▶ TASK PROMPT
Every line from the start of the records through the line with "Task: Select the Get Anim Instance node title" is to be written out exactly; pictures are not.

Collected data
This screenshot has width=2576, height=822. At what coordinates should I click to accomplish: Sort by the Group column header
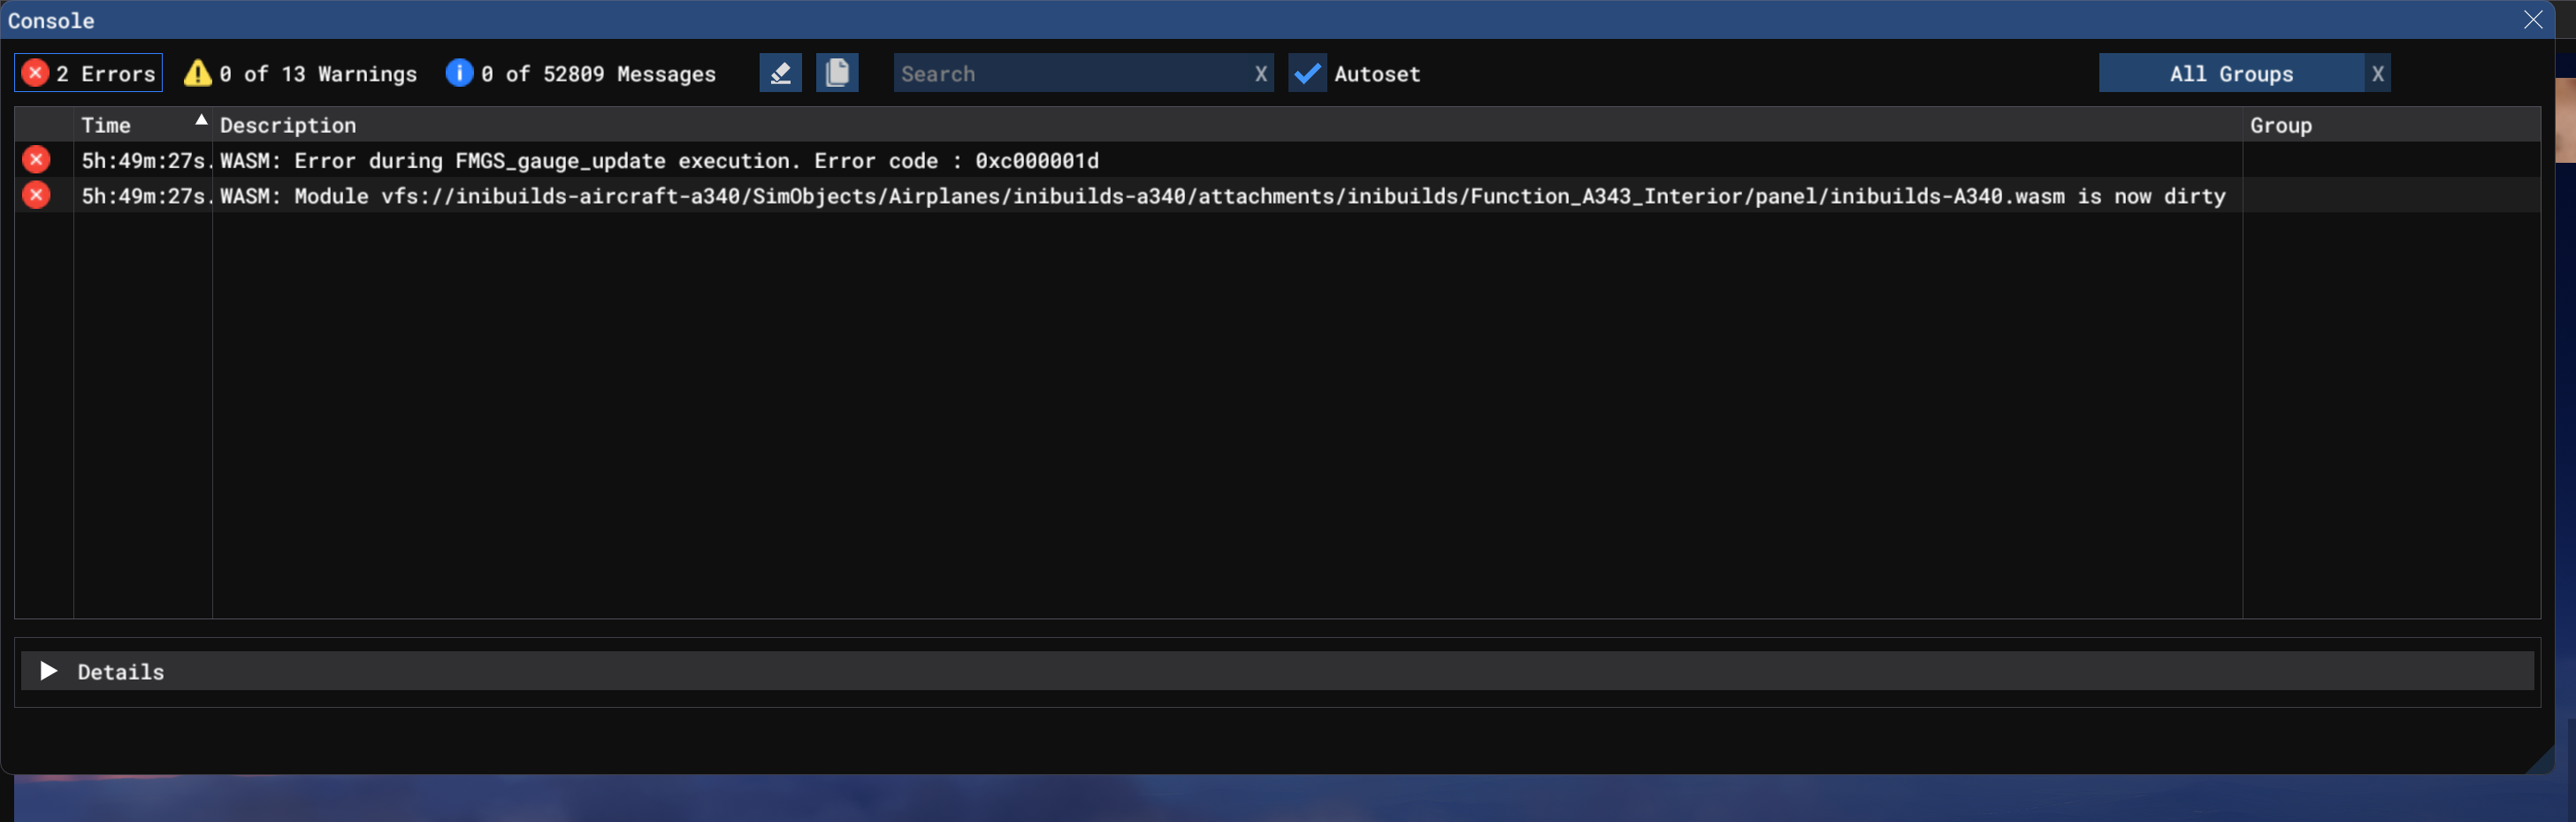tap(2280, 125)
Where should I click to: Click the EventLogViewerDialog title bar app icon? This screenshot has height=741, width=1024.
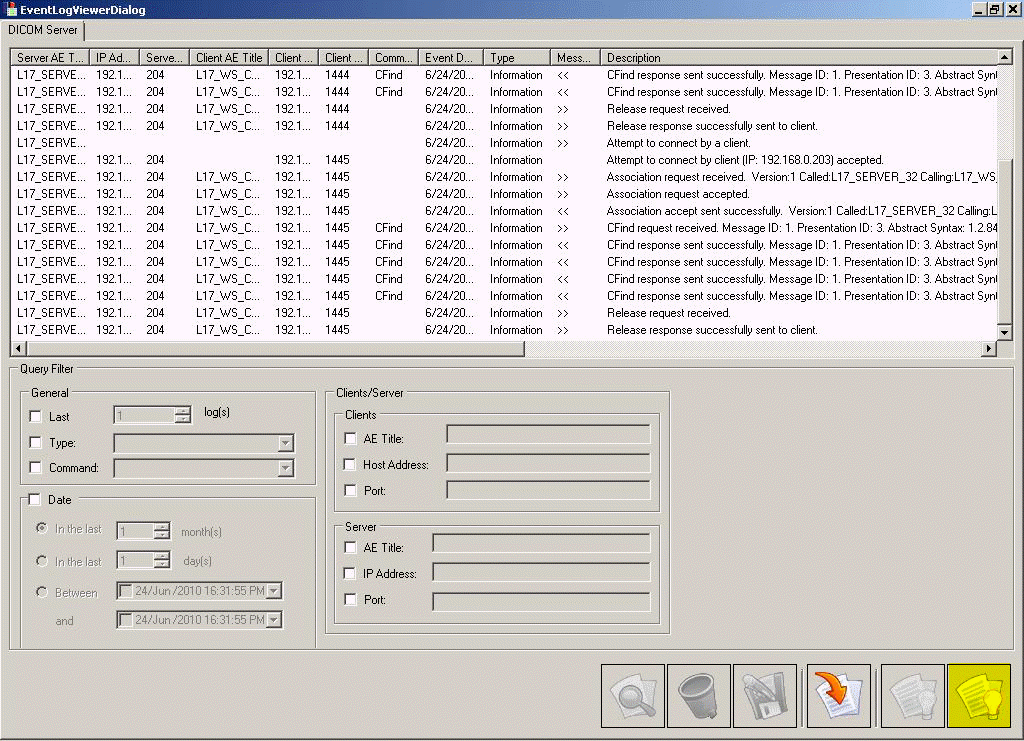pyautogui.click(x=11, y=10)
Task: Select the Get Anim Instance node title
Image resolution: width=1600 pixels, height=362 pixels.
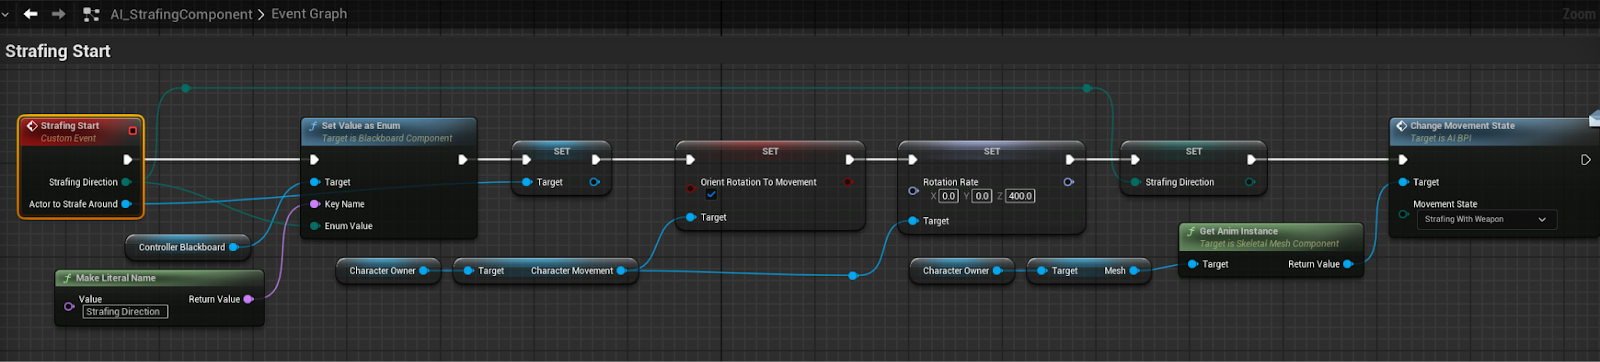Action: click(x=1239, y=231)
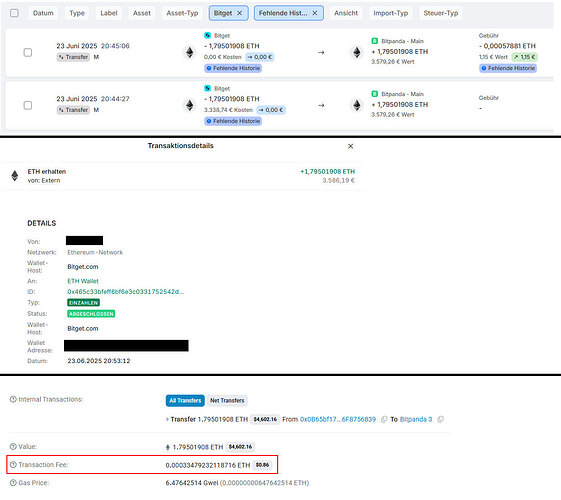The height and width of the screenshot is (500, 561).
Task: Click the Fehlende Historie badge under Gebühr
Action: pos(508,68)

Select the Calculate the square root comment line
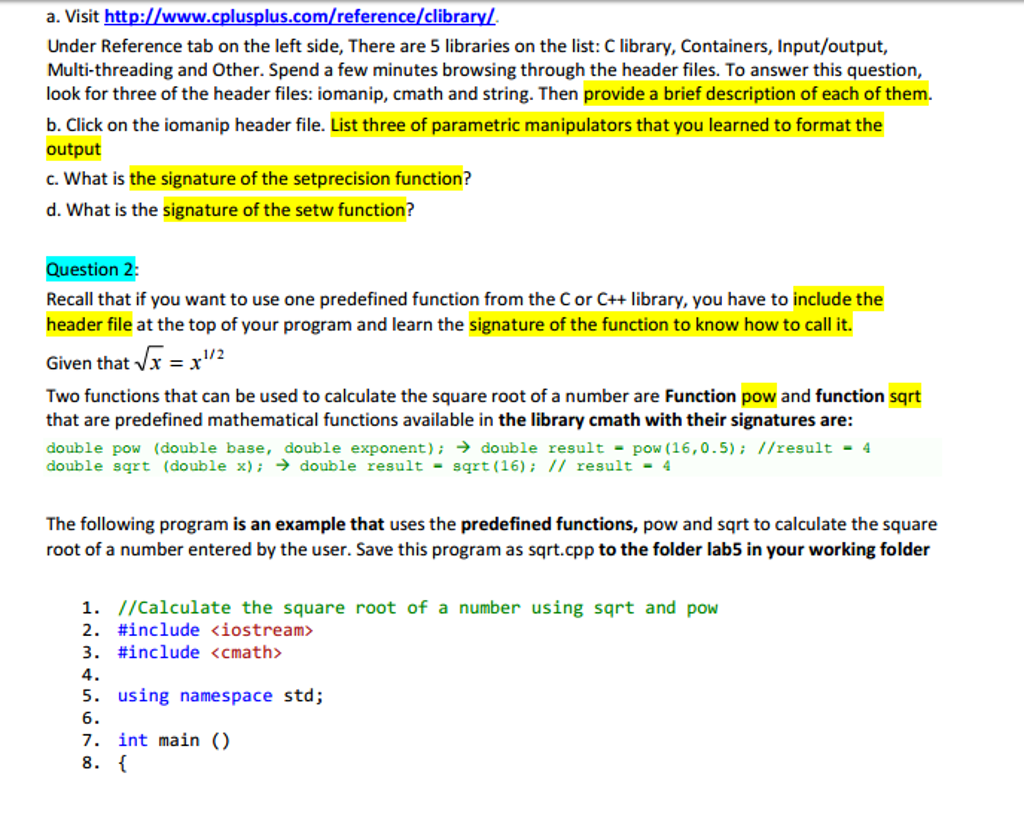(416, 607)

▶ EXERCISE OUTPUT
This screenshot has width=2576, height=822. At what coordinates should I click to accomplish: Sort by the Group column header
tap(2280, 125)
Where should I click to: Click the EventLogViewerDialog title bar app icon? This screenshot has height=741, width=1024.
pyautogui.click(x=11, y=10)
Task: Select the Get Anim Instance node title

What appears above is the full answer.